The failure pattern is specific and it compounds. A project without a real project manager leading it does not fail all at once. It drifts. Cost control slips because nobody is tracking the details closely enough to catch the drift early. The owner’s trust erodes because nobody is owning the relationship and following through on commitments. The project team loses morale because nobody is coaching, developing, or recognizing them. The superintendent starts filling the vacuum, taking on coordination and planning responsibilities that belong to the PM, which pulls them away from the field execution they are supposed to own. The schedule slips. The margins shrink. The customer is disappointed. And the person who was supposed to be leading the project points at the RFI log and the submittal tracker and says they did their job.

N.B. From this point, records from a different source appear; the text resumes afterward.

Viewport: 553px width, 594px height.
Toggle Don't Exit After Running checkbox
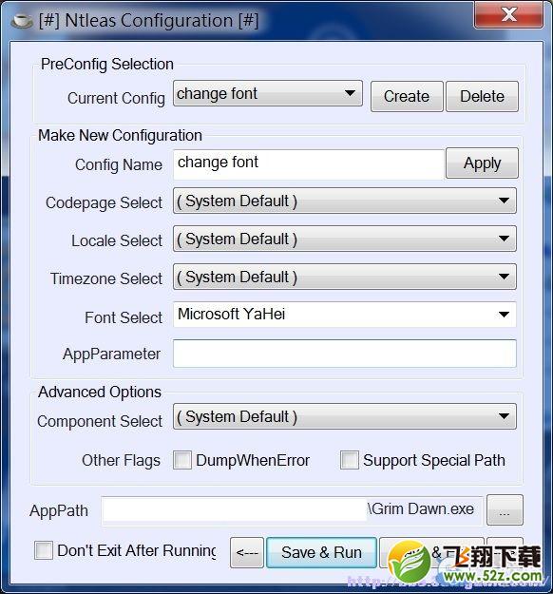click(x=44, y=550)
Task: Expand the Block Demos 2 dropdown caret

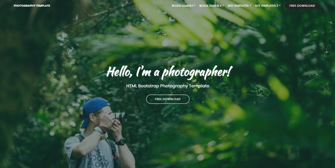Action: click(x=223, y=6)
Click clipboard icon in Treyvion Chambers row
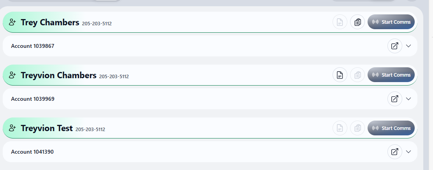The width and height of the screenshot is (433, 170). coord(357,75)
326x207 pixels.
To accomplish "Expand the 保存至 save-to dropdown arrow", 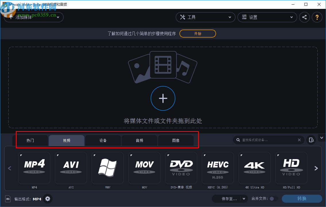I will click(x=244, y=199).
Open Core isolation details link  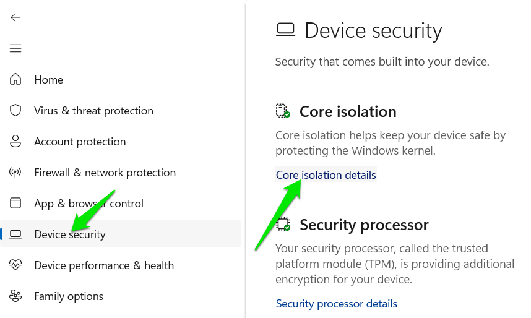coord(326,175)
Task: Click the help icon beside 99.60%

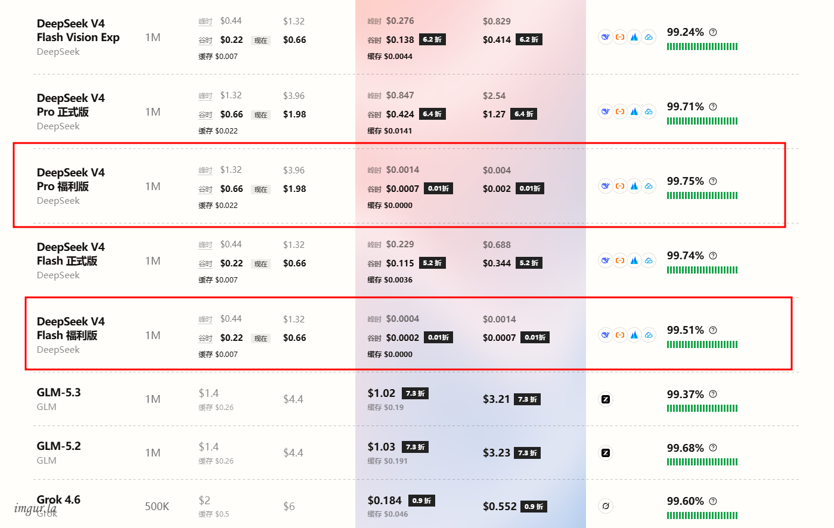Action: (x=713, y=501)
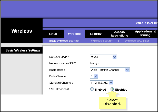The width and height of the screenshot is (158, 112).
Task: Open the Wireless Security sub-tab link
Action: (x=102, y=41)
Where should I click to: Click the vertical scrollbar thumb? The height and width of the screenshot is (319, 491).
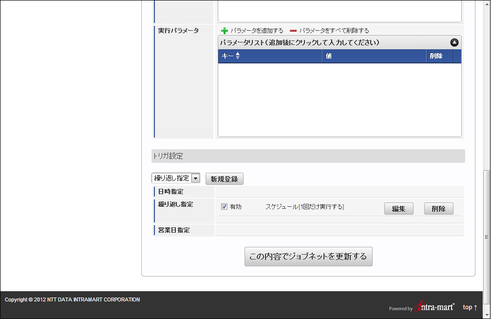tap(487, 237)
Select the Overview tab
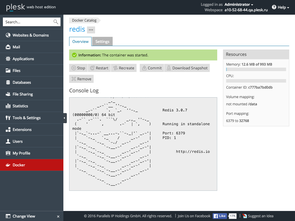The width and height of the screenshot is (295, 221). pos(80,41)
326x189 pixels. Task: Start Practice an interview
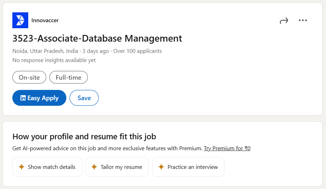click(x=193, y=167)
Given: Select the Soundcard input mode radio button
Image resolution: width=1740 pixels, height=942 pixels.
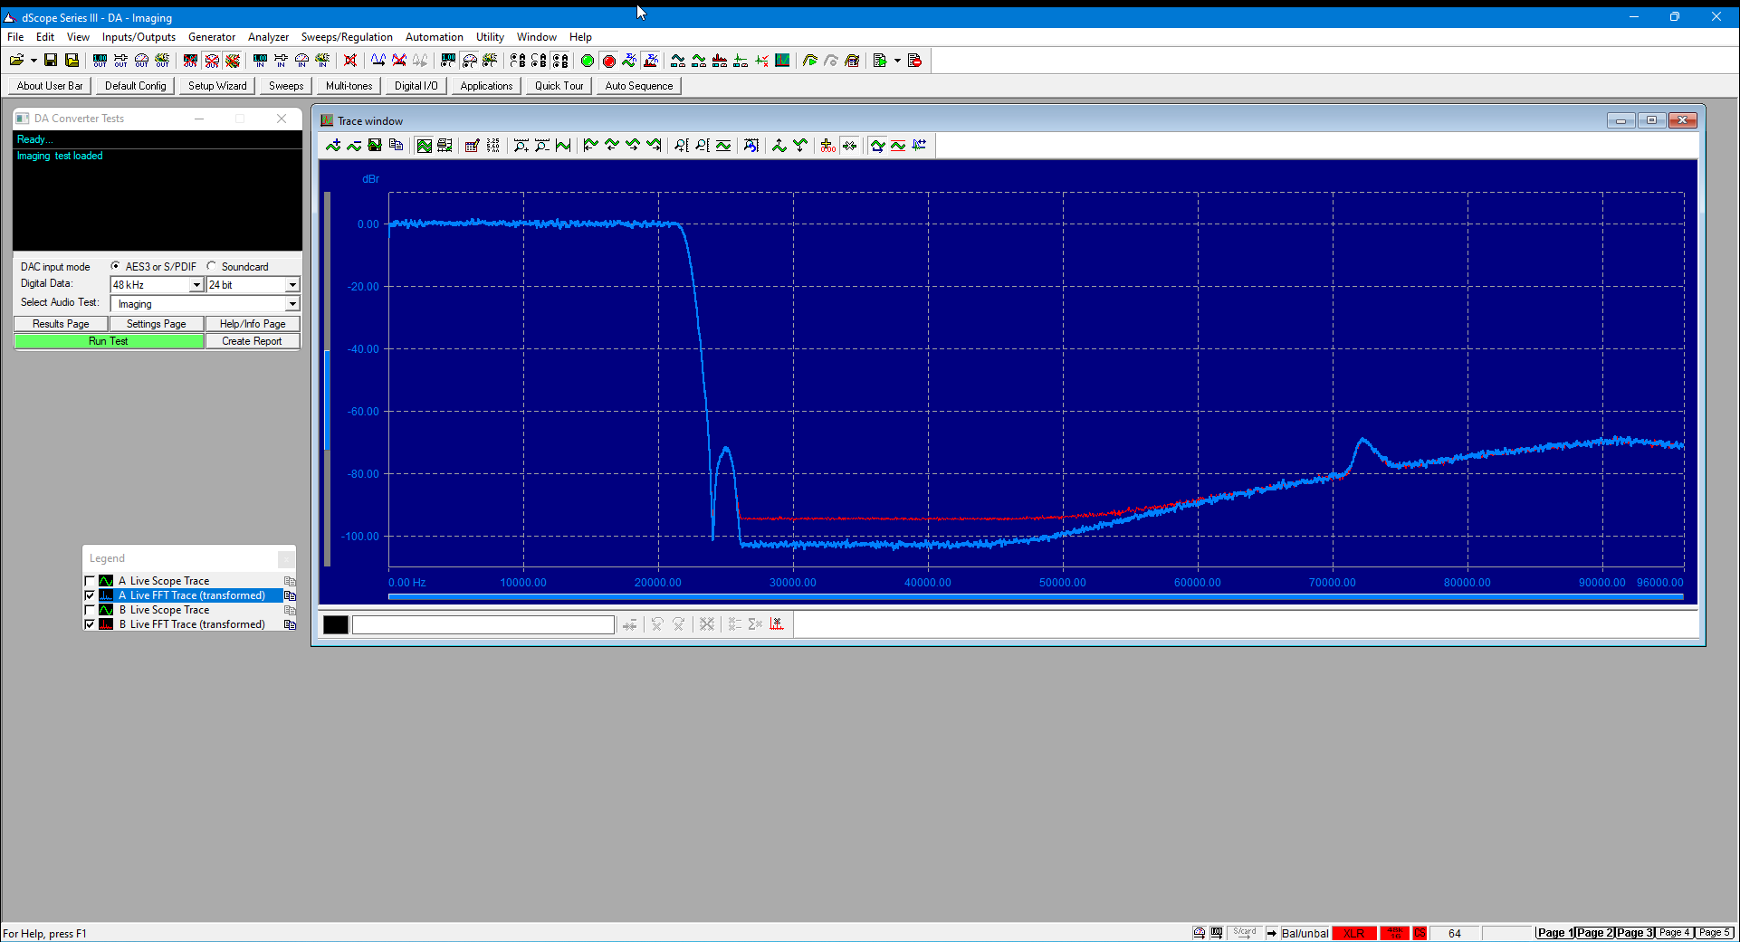Looking at the screenshot, I should pyautogui.click(x=212, y=266).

The Role Was Never Just Administration

Here is the distinction that this episode draws clearly. The project engineer role is fundamentally about support and organization. Submittals, RFI logs, change order logs, drawing distribution, meeting agendas, testing and inspection tracking: all of that is necessary, skilled, important work. But it is support work. It is the infrastructure that enables the project to be managed. It is not management itself.

The project manager role is fundamentally about leadership and accountability. A real project manager manages, coaches, trains, and mentors the project team. They have 100% detailed, hands-on knowledge of the project scope, not a general familiarity with it but actual depth. They own and are accountable for cost control, billings, collections, change management, cash flow, and the monthly financial status of the project. They are the primary relationship and negotiation contact with the owner and the architect. They challenge and support self-perform work and know what the production details and costs actually are. They are accountable for project completion and for the customer’s satisfaction with the outcome. They coordinate and manage the execution of all planning and scheduling from start to finish.

The word that appears over and over in that description is accountable. Not organized. Not coordinated. Accountable. A project manager who is playing tennis is avoiding accountability. They are making sure that if anything goes wrong, it is traceable to someone else’s court. A real project manager grabs the ball and runs with it, and they do not let go.

What the Research on Productivity Confirms

The research from Scrum methodology, which Felipe Engineer Manriquez’s training brought to Jason’s attention, confirms what field experience already suggests. Productivity drops when a project manager switches context constantly, jumping from task to task and project to project without staying with any one thing long enough to actually lead it. The damage is not linear: as the number of projects a PM is managing increases, productivity decreases exponentially. A PM managing one project is dramatically more effective than one managing three, and the third project does not receive a third of that PM’s attention. It receives the scraps left after the other two have consumed everything else.

Dedicated teams with dedicated leaders outperform split teams with divided leaders consistently and significantly. This is not a personality preference. It is a production fact. A project manager who commits to one project at a time, stays on site long enough to actually see what is happening, builds genuine knowledge of the scope and the financials, and takes ownership of the outcome will outperform the tennis player in every measurable category. The only thing the tennis player is good at is protecting themselves from blame. On the scoreboard that matters, which is project completion, financial performance, and customer satisfaction, the football player wins every time.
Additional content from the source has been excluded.